El miércoles 12 de Julio del 2017 quedará marcado a fuego en el calendario del Colocolino, aquella fría tarde volvió el hijo pródigo de Macul, Jorge Luis Valdivia Toro se calzó la ‘10’ y llenó de ilusión a la mitad más uno de Chile.

Cada vez que tenemos un momento adverso, ya sea en nuestro diario vivir, el trabajo, los estudios o cualquier situación complicada, para nosotros el fútbol es nuestro bálsamo, aquella pasión que no importa el momento, por 90 minutos te permite disfrutar de lo lindo de la vida.

Para muchos podrá ser sólo fútbol, para nosotros, no. Ver 22 jugadores detrás de un balón va más allá de un simple deporte colectivo. Son factores que pasan más allá del concepto “sólo fútbol” y se transforma en ese intrínseco valor irracional que nos mantiene felices.

Pero igual que el día a día, el fútbol tiene momentos adversos. Cada cierto tiempo, llega un minuto donde las cosas no siempre salen bien, la táctica es contrarrestada y la técnica imprecisa. Colo Colo comenzó a decaer hace algunos meses, darle vuelta a la situación ha sido una tarea maratónica y esto se vio incrementado en el debut por Copa Chile.

Semestre nuevo, pilas recargadas y la expectación que durante el receso de selección los hinchas acumularon parecía ser un plus extra para iniciar de la mejor forma. ¿El resultado? La caída inapelable ante un equipo de segunda, la continuación de los fantasmas del cierre del campeonato anterior, cuando fuimos de más a menos, dejando pasar la opción al título.

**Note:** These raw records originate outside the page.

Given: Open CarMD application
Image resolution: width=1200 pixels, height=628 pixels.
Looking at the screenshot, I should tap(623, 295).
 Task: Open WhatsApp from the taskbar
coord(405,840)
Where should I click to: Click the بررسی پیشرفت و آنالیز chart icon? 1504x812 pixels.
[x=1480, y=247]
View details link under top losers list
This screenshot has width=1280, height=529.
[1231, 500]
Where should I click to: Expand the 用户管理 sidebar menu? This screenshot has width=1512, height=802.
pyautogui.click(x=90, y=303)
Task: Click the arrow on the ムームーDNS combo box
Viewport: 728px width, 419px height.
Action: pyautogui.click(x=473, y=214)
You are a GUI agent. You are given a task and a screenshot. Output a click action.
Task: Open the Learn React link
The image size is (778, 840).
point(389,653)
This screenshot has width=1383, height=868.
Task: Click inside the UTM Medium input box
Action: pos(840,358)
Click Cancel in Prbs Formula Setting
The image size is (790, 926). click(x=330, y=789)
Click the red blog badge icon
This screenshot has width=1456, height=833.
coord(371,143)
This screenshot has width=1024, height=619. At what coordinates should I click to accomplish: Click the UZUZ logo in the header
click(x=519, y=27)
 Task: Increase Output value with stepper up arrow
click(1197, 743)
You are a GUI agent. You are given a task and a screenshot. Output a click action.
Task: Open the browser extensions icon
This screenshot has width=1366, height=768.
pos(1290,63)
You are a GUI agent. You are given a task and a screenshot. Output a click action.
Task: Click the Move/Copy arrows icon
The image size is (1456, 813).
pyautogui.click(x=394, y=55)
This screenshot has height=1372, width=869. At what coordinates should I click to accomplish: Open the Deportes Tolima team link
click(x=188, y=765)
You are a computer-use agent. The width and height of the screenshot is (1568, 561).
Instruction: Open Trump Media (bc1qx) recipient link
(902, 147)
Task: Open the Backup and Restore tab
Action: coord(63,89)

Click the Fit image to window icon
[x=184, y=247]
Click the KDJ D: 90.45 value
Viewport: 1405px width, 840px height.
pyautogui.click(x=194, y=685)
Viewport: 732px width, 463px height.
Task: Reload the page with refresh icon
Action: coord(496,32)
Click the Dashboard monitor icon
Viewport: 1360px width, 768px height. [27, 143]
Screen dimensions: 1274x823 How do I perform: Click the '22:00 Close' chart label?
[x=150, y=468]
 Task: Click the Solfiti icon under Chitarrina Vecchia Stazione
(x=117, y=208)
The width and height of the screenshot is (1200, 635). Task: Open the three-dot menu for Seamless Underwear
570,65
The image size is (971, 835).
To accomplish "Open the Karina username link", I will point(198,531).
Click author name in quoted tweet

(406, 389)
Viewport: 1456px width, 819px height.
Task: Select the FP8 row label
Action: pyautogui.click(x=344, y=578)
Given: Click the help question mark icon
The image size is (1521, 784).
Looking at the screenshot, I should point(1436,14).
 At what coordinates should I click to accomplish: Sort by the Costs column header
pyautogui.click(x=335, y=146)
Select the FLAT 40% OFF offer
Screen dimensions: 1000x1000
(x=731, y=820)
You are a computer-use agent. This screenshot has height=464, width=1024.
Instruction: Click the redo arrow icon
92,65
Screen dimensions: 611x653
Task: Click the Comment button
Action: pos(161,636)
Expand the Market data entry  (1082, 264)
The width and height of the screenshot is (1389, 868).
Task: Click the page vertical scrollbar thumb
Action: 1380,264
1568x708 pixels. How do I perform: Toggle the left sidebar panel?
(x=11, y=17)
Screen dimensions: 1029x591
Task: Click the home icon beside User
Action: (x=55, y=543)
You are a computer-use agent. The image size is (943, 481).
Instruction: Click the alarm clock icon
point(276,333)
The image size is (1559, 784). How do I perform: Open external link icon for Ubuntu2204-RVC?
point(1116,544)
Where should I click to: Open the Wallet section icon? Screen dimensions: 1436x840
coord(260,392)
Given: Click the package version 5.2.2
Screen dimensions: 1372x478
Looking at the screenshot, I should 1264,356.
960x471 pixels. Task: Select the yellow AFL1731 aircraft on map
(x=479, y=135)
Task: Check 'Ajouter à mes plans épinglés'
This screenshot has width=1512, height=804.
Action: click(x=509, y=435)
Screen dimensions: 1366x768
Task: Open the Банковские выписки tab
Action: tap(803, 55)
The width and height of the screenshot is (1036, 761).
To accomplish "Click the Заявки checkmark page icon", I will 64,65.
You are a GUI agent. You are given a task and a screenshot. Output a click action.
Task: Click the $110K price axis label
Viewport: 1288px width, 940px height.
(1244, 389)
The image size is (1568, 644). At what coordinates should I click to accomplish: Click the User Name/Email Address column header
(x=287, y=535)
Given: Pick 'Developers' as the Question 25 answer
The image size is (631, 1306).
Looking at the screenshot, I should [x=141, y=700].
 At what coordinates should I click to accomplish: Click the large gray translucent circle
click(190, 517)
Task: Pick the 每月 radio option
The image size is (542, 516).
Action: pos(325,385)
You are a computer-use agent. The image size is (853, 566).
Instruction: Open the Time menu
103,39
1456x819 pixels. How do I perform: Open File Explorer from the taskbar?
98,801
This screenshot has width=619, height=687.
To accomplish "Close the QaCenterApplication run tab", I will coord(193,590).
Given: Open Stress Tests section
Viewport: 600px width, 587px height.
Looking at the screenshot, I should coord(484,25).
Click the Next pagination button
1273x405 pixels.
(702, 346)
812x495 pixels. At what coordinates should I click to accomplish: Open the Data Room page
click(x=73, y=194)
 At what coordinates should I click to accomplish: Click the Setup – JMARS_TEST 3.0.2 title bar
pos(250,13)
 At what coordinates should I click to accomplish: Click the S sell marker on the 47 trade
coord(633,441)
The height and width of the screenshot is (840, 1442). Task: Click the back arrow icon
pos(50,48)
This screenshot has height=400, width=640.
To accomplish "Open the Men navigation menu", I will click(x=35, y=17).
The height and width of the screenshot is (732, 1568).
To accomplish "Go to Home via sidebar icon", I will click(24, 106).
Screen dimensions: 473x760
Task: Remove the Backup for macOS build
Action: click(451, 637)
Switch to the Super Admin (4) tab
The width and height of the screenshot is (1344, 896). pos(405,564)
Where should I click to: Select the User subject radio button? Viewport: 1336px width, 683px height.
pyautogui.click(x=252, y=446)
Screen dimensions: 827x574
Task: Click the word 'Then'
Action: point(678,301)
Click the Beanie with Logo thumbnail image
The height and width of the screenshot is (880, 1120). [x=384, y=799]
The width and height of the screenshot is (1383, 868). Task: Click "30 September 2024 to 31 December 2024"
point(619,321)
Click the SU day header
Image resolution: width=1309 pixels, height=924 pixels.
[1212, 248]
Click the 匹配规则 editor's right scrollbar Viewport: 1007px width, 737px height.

A solo días de la revancha por Copa Chile –que claro, se puede dar vuelta-, el camino parece cuesta arriba, ese bálsamo que conocemos como fútbol comienza a dar nerviosismo, ansiedad, lo que nos gusta, es parte de, pero que de todas formas nos preocupa.

Volvemos a la cancha, volvemos a desconectarnos de todo por el bendito fútbol, por esa pasión llamada Colo Colo. En la cancha ocurriría algo esperado por mucho tiempo, pero postergado por años. Los más chicos lo sentían, son sonrisas nerviosas, esas de cosquilleo en la ‘guata’ al ver que la ‘10’ del cacique volvía a tener una chispa mágica.

En el once estelar, alineaba como creación Jorge Valdivia, el irreverente y talentoso ‘Mago’, quien vio en esos pastos celebrar a miles de personas con sus travesuras, sus regates, goles y atarantadas. Volvía después de 11 años, largos y dispares once años, que se acortaron con tan solo un pitazo del saquero de turno.

Fueron 45 minutos, donde hubo un bálsamo en el propio bálsamo, fueron jugadas que trajeron a la palestra los hechizos de un mago, esos que con un taco, un pase de espalda o una asistencia milimétrica hace correr ese ‘ooh’ del público que ilusiona.

Si el fútbol es un bálsamo en nuestro diario vivir, lo de Jorge Valdivia, un día miércoles 12 de Julio, fue un bálsamo al fútbol, a ese manchado deporte que por momento lo llenan de lucro e intereses, y nos permite creer al igual que niños, que la magia existe y nos puede ayudar en el futuro.